My remaining friends are a little more tolerant of the flaws, but losing that many friends?
Can you imagine losing pretty much everything you loved?
And I can see people like from the Fukushima and the Sendai disasters.
I can definitely sympathize with that, even though I didn't go through an earthquake
just yet.
Knock on wood.
I'm closing out this video.
I just want all of you to know mental illness is a complex web.
And sometimes when that complex web interferes with others way of self thinking of who you
really are, distrust, unknowns, and all those things combined just causes other people who
are neurotypical to just say they've had enough.

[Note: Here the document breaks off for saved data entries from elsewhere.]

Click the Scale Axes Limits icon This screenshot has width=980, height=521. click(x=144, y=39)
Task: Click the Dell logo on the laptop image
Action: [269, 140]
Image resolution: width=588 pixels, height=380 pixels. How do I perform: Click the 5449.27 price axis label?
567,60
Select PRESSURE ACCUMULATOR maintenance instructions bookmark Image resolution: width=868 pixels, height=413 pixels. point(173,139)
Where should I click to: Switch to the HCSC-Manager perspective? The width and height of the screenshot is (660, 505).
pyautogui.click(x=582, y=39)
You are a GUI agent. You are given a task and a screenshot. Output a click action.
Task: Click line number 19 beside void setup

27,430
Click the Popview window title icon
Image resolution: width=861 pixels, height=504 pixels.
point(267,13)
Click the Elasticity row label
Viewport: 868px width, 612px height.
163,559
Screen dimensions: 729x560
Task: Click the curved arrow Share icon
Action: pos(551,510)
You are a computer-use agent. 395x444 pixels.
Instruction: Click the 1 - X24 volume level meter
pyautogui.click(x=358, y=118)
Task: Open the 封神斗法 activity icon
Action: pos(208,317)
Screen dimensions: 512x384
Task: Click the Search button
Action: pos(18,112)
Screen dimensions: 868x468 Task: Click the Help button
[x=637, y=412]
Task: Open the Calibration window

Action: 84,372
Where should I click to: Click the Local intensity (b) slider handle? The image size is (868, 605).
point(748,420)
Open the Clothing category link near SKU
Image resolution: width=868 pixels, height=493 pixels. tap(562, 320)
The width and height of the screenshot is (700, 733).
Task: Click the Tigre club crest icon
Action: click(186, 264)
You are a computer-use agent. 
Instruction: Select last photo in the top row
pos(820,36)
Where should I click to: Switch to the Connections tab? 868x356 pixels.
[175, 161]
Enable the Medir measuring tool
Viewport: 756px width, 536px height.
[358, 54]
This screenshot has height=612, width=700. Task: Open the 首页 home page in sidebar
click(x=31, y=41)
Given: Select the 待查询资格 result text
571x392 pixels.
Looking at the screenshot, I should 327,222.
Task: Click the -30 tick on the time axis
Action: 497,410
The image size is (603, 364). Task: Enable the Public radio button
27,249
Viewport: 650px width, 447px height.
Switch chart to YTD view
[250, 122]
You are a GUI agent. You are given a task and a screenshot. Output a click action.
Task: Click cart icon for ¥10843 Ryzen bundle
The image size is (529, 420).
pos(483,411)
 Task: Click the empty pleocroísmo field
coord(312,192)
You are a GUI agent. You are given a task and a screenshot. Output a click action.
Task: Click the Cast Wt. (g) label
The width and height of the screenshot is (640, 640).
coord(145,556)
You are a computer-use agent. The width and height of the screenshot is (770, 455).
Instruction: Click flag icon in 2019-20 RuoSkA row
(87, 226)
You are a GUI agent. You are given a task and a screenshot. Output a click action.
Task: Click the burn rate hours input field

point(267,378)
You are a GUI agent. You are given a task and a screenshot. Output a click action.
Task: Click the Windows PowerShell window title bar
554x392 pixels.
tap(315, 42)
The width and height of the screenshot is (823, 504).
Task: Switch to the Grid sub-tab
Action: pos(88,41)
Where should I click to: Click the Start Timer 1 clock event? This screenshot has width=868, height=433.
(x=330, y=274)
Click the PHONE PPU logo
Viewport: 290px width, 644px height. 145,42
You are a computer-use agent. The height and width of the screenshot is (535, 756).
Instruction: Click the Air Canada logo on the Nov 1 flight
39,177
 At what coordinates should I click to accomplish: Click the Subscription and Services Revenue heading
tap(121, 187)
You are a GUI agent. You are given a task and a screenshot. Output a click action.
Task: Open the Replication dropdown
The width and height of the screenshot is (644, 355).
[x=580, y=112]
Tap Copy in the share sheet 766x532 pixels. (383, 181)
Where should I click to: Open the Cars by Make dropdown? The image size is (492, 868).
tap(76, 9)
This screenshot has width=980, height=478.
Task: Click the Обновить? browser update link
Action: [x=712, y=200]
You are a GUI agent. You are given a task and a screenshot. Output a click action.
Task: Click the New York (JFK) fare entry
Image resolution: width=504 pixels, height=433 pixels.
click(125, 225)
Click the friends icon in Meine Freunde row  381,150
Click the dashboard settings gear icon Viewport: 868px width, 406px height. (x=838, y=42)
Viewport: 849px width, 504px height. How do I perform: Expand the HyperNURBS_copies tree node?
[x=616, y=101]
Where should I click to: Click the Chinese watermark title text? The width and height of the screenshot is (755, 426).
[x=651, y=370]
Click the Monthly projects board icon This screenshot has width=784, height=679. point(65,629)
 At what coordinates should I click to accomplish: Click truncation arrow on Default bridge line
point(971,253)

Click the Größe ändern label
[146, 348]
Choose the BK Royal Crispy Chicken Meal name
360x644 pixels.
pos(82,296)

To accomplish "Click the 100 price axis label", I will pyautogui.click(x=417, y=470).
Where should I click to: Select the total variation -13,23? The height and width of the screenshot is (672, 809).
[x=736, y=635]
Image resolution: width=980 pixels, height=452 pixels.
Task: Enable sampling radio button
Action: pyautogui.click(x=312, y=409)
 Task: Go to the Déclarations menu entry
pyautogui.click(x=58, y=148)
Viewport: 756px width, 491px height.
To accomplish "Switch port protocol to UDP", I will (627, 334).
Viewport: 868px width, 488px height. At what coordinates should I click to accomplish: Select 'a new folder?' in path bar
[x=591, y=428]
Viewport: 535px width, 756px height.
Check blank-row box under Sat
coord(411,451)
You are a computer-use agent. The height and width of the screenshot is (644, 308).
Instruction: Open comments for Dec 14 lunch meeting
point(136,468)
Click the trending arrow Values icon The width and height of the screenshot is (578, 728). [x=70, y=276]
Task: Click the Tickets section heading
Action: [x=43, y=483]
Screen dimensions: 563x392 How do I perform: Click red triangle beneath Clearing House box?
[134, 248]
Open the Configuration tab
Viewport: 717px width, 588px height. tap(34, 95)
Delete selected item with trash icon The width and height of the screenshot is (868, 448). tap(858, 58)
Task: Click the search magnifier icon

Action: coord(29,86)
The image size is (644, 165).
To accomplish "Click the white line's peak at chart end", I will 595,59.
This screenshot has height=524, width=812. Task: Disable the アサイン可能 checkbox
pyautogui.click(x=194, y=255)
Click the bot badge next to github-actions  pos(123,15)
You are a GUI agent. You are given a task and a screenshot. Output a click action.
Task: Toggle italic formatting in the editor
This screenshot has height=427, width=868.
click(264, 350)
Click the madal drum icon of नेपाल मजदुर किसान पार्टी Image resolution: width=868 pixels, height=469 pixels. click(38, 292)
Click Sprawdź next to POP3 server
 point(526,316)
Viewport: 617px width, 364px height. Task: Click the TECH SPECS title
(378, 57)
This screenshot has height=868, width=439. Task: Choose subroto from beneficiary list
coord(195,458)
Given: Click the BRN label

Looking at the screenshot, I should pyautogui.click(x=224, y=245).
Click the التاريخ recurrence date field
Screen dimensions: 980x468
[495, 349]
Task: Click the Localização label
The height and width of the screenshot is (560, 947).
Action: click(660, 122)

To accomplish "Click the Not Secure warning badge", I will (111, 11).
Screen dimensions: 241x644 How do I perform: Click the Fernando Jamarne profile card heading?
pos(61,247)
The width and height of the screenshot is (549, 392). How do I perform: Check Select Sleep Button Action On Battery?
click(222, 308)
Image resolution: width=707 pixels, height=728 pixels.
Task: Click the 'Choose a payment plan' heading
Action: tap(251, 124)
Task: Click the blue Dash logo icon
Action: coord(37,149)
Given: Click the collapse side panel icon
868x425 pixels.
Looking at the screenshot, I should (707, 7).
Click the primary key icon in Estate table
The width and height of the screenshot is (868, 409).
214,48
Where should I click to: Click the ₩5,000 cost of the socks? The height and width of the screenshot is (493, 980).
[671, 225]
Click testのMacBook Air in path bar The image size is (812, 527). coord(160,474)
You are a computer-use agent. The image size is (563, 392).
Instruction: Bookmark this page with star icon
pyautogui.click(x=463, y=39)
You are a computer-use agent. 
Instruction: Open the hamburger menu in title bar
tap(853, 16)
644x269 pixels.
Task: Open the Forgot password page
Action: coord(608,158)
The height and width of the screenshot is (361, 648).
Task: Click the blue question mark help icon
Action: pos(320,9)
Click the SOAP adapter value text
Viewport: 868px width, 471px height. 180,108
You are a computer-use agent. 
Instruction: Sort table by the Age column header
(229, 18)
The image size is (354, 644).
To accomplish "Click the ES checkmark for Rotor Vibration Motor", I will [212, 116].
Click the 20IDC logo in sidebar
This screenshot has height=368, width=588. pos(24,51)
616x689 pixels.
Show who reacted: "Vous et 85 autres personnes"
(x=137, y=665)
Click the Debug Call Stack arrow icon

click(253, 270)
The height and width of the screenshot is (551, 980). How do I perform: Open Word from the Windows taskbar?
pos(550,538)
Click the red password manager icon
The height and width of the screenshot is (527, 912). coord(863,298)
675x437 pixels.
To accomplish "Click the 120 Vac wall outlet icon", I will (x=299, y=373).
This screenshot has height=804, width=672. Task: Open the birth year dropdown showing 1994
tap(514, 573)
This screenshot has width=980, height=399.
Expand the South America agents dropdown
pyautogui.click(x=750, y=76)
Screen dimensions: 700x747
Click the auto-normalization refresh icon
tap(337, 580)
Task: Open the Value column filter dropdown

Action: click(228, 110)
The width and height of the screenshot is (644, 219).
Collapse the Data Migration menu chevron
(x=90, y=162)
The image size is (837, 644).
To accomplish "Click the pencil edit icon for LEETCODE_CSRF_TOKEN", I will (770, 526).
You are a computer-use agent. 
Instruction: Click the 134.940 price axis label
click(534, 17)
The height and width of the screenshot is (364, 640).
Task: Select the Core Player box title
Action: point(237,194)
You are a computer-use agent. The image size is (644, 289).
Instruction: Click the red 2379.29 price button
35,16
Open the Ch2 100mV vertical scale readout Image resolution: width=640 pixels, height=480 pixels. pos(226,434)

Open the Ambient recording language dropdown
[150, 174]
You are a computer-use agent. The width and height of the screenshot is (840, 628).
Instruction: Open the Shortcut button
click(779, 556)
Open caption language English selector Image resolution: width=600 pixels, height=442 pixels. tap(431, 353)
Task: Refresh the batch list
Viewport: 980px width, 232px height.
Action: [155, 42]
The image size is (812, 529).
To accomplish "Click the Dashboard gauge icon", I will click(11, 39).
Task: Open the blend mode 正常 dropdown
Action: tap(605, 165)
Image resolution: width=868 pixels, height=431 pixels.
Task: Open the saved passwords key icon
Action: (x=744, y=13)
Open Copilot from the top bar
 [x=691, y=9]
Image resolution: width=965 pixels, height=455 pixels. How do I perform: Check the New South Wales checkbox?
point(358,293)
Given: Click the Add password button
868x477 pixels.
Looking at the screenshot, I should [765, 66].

Unfortunately, this has the terrible side effect of you are not worthy.
You don't deserve to be my friend and just get over yourself as replies.
That's not healthy.
Saying that to others is not healthy.
Rushing people off isn't healthy.
And even if you are at the end of your rope, don't abandon your best friends.
If they were really your best friends, they wouldn't abandon you.
If you have so many friends abandon you all at once, stay calm, clear your thoughts.
And take a moment, go outside, take a walk, and know that you existing on this earth is
better than what other people say about you.
Because that's the truth.
It's going to be hard to cut all of this and make it concise, but I'm going to try to do
it.
So as always, I will see you in the next video.
Good bye.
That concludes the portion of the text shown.